As the weeks passed I learned to recognise Shuli’s mood by subtle changes to the air in the room. One time, when I was sitting alone next to her telling her something, she blinked, and I felt it was for me.
On her birthday I brought her flowers. ‘Happy birthday,’ I said. There were other flowers and presents beside the bed. ‘In this country, every birthday you celebrate is an achievement,’ I said. ‘And a marriage? Something to be proud of even if it didn’t last. And a kid–you’ve really got it made. You’ve created a dynasty. I read in the paper that we’re making a lot of babies here. You know, relatively.’ She didn’t blink. I would describe the view to her, the best view in the hospital, looking down over wooded hills and valleys, and when I was there on my own, I would raise the bottom of the sheet and touch the crocodile on her ankle. It was my secret sign to her–our sign. One warmer evening I arrived to find the windows open and a battered-looking pigeon fluttering around the room, like a synapse firing in a brain. It saw me and took off. Maybe that’s a sign, I thought. Or maybe it’s just a pigeon.
Her boss came often–Alon, the chef from the King David, sometimes accompanied by other chefs from the hotel. He told me she had talent. He’d known Guetta too: ‘a lovely guy’. Shuli’s father and sister came every day, always depressed, crying, and praying for a miracle. I heard Shuli’s father tell Alon that it was insensitive to bring Arabs along, and rather than reply Alon and Osama left the room. ‘I should have said something. I got plenty of things I could’ve said,’ he told me in the corridor. ‘I’m not a f*cking lefty but come on. A little respect for human beings.’ Shuli’s bed became a meeting point. I followed the soap opera of her aunt’s health, advised the aunt’s partner on the telecoms market and recommended a travel agent to him, and, in return, was recommended an accountant. Guetta’s father always asked me about what Giora had been up to in Tel Aviv on the morning of his death, and I always replied that I was sorry but I didn’t know. He asked me to write something for a commemorative booklet and I promised to think about it. I even brought Duchi once, after our ‘Who the hell is this Shuli?’ argument.

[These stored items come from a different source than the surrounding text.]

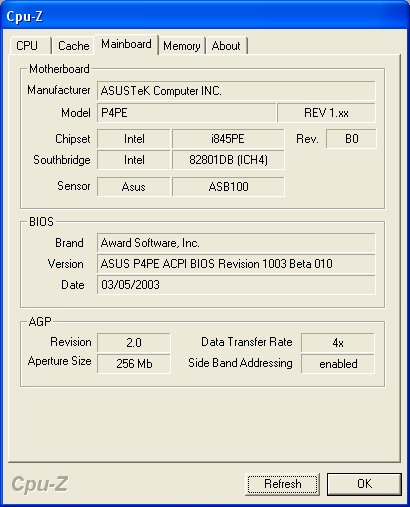Screen dimensions: 410x507
Task: Click the Refresh button
Action: click(x=282, y=484)
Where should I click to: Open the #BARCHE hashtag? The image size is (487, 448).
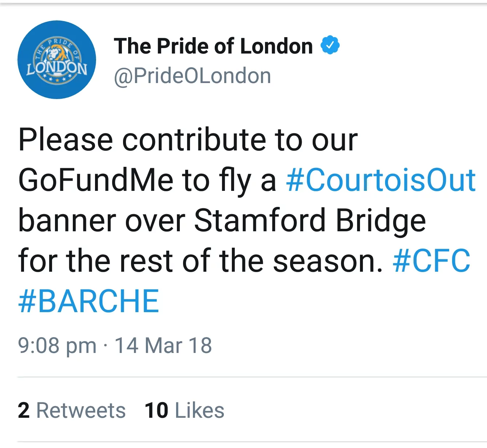88,300
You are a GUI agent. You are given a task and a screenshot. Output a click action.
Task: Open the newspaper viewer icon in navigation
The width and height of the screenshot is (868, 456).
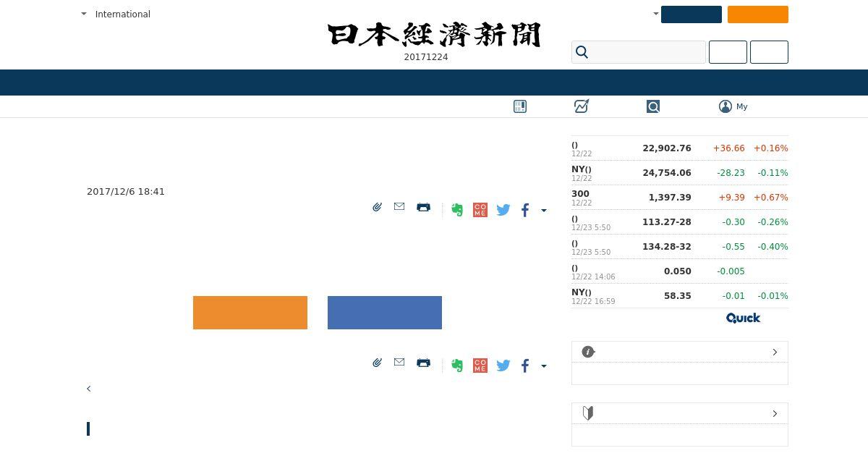520,106
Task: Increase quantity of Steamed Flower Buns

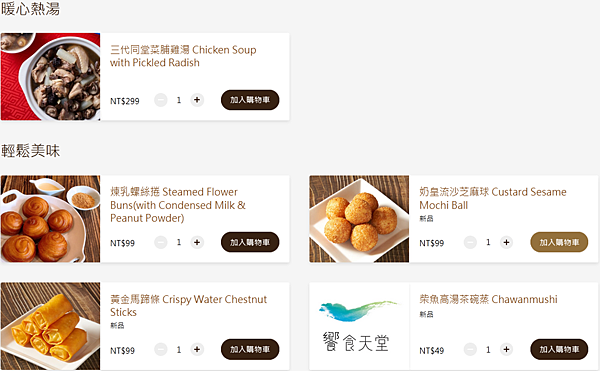Action: [x=197, y=242]
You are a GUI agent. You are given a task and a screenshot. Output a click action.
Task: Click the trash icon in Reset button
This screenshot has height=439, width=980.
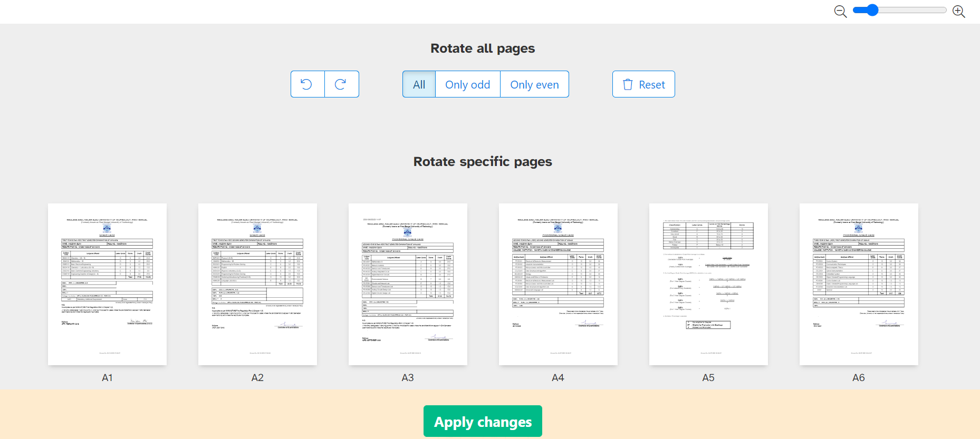click(628, 84)
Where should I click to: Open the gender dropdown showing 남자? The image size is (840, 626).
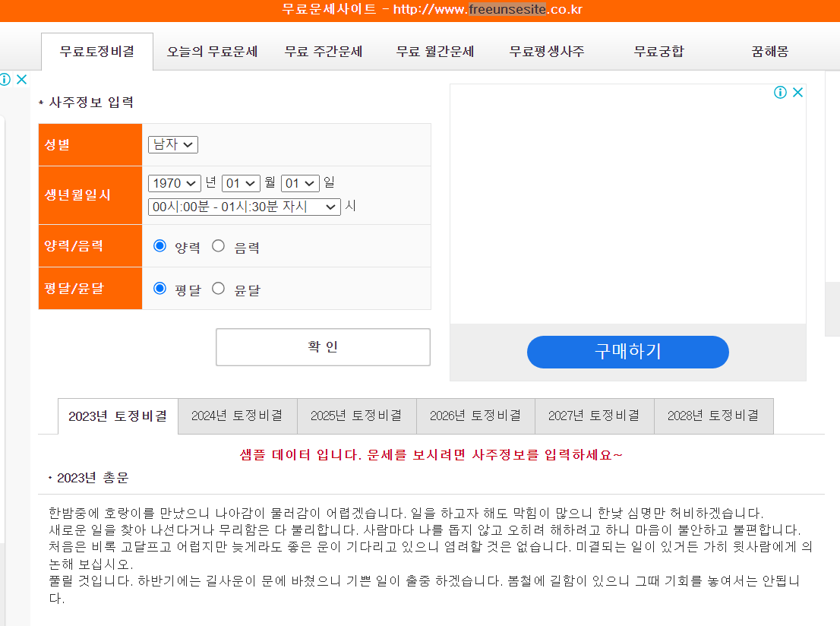(x=172, y=144)
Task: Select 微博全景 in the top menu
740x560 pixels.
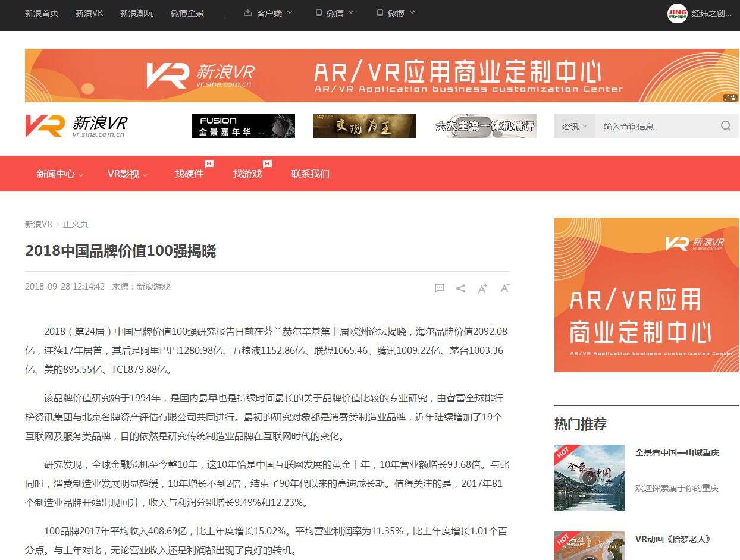Action: (187, 12)
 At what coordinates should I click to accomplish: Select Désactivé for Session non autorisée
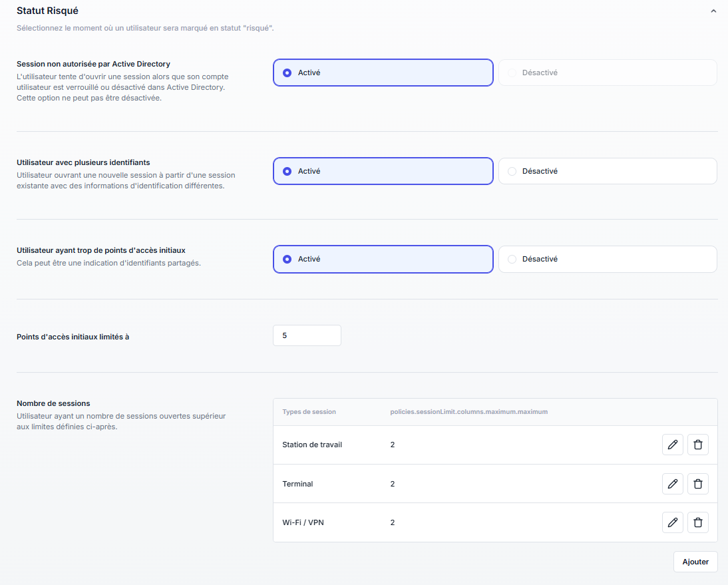click(x=607, y=73)
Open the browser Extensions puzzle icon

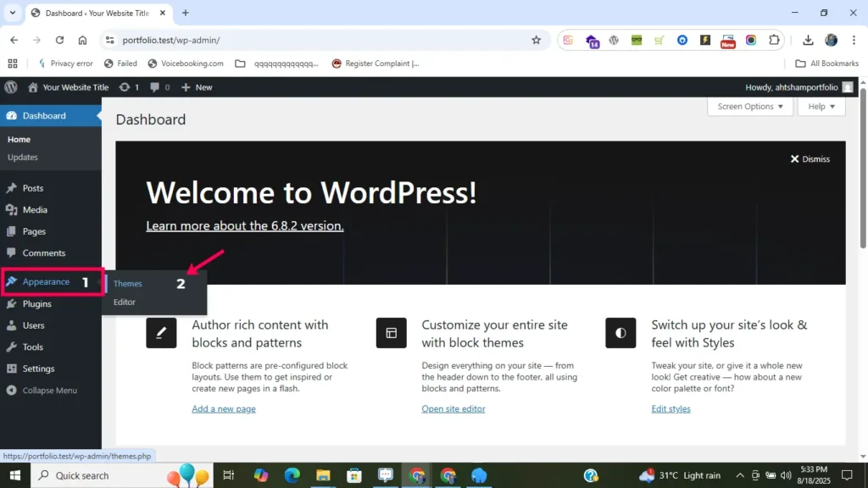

And all the time the thing that connected us lay there above us all, silent, lonely, machine-bound, lifeless yet alive, waiting for something to change. And then something did change.
The thing I enjoyed most about those Wednesdays was the journey home. An intercity bus ride at night has a charm of its own. It’s uninterrupted thinking time. The whole day seems to sink through you and dissolve in the blood. People talk, but not so much and not so loudly–out of deference to the darkness, perhaps; the steady hum of the engine and the rhythm of the passing lights, the lights of the villages off in the night, the bluish light of the bus’s interior. On my night rides I laid my forehead against the window and let myself breathe deeply and relax. It was on the bus, quietly, that I really examined myself. That was where the memories returned. It was on the night buses that carried me back from Jerusalem to Tel Aviv that I began to accept myself as I was, and began to think about who I was going to be.